Indian Wedding Stew (Lagansala Stew)
Ingredients
- 1 3/4 oz Yam jimikand, cut into small cubes
- 2 Sweet potatoes shakarkand, cubed
- 1 3/4 oz French beans cubed
- 1 Capsicum ShimJa mirch, cubed
- 4 Carrots gajar, cubed
- 7 oz Green peas hara matar, boiled
- 1 oz Celery finely chopped, boiled
- 7 floz Vegetable oil
- 2 Onions large, chopped
- 3 Green chillies chopped
- 1 tsp Cumin-coriander jeera-dhaniya powder
- 1/2 tsp Turmeric haidi powder
- 1 tsp Ginger-garlic adrak-lasan paste
- 2 Tomatoes chopped
- Salt to taste
- 1 tbsp Vinegar sirka
- 1 tbsp Worcestershire sauce
Instructions
- Heat the oil in a wok (kadhai); fry all the cubed vegetables, separately. Keep aside.

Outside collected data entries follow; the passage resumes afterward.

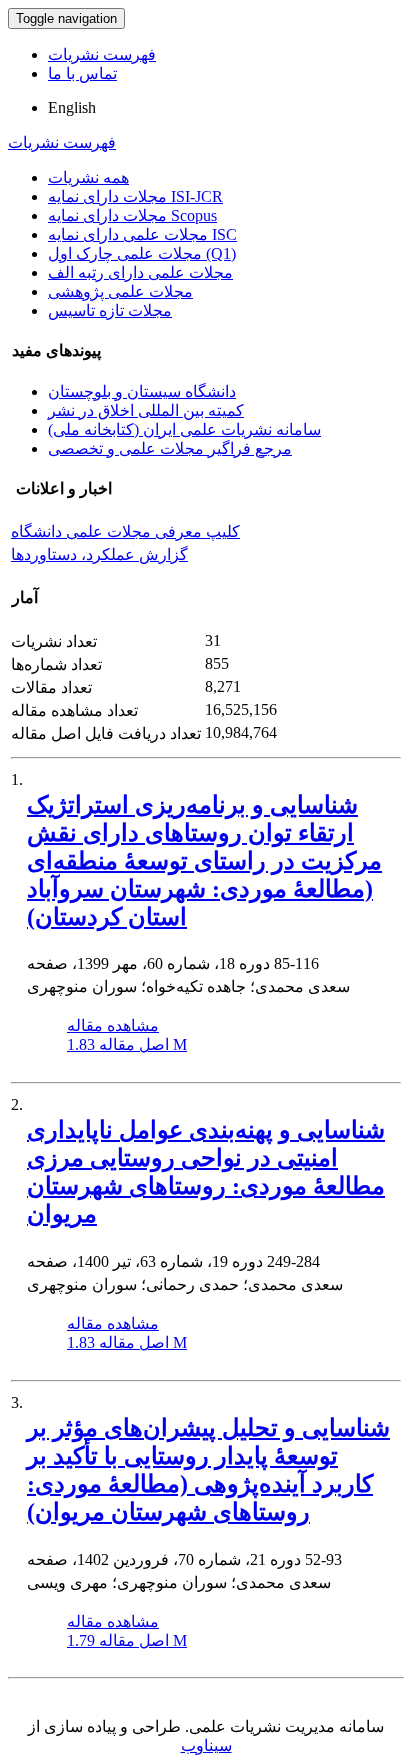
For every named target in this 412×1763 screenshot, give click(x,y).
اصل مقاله (127, 1044)
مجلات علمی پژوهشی (120, 291)
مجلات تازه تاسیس (110, 310)
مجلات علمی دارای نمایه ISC (142, 234)
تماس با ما (82, 73)
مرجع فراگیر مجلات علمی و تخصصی (170, 448)
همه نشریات (88, 177)
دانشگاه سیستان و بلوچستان (142, 391)
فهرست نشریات (102, 54)
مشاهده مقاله (113, 1025)
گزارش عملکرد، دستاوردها (99, 554)
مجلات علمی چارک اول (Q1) (142, 253)
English (72, 107)
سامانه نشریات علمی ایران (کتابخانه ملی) (184, 429)
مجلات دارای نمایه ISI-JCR (135, 196)
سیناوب (206, 1745)
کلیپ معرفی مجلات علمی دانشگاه (125, 531)
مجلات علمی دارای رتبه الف (140, 272)
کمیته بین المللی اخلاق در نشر (146, 410)
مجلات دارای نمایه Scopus (132, 215)
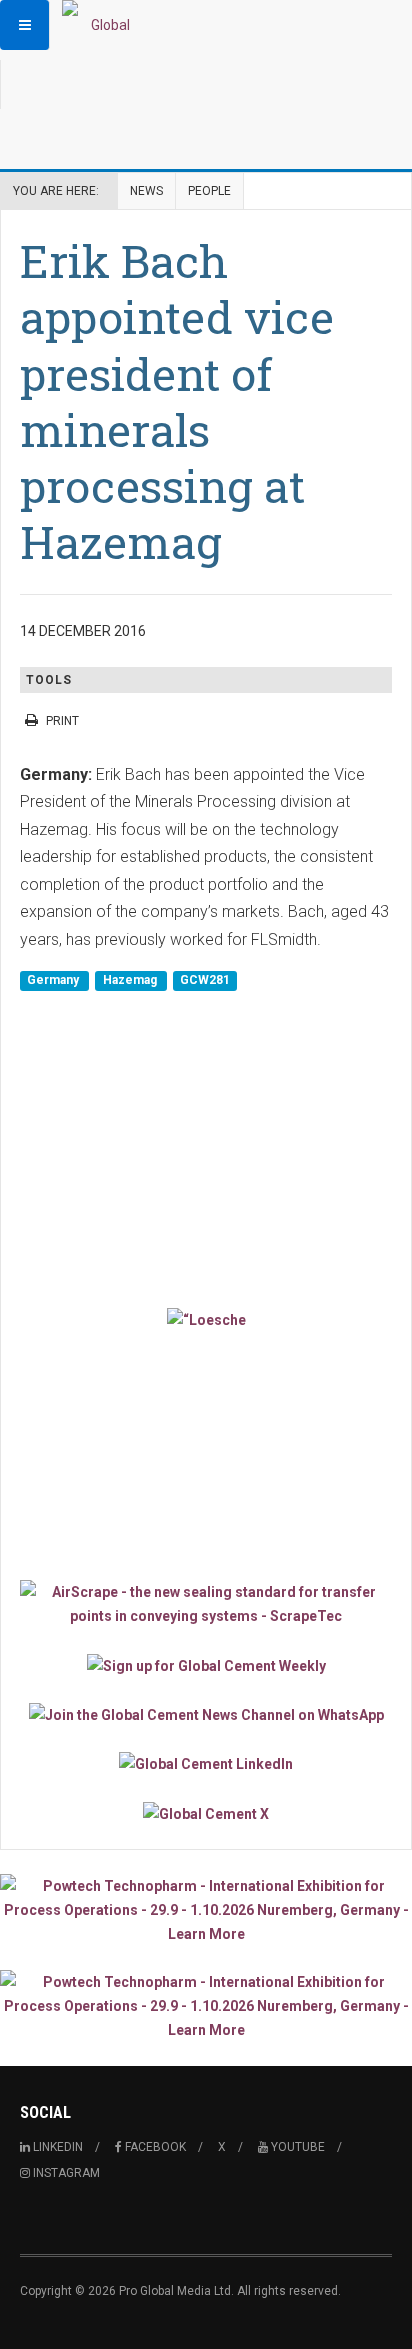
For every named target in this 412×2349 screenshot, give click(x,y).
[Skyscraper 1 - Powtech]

- In the same oil, saute the onions until soft. Add green chillies, spices, and garlic-ginger paste; saute for 2 minutes. Add fried and boiled vegetables, tomatoes, and salt. Cook covered with a heavy lid, containing a little water, until the mixture is reasonably dry. Stir occasionally.
- Add vinegar and Worcester shire sauce, mix well.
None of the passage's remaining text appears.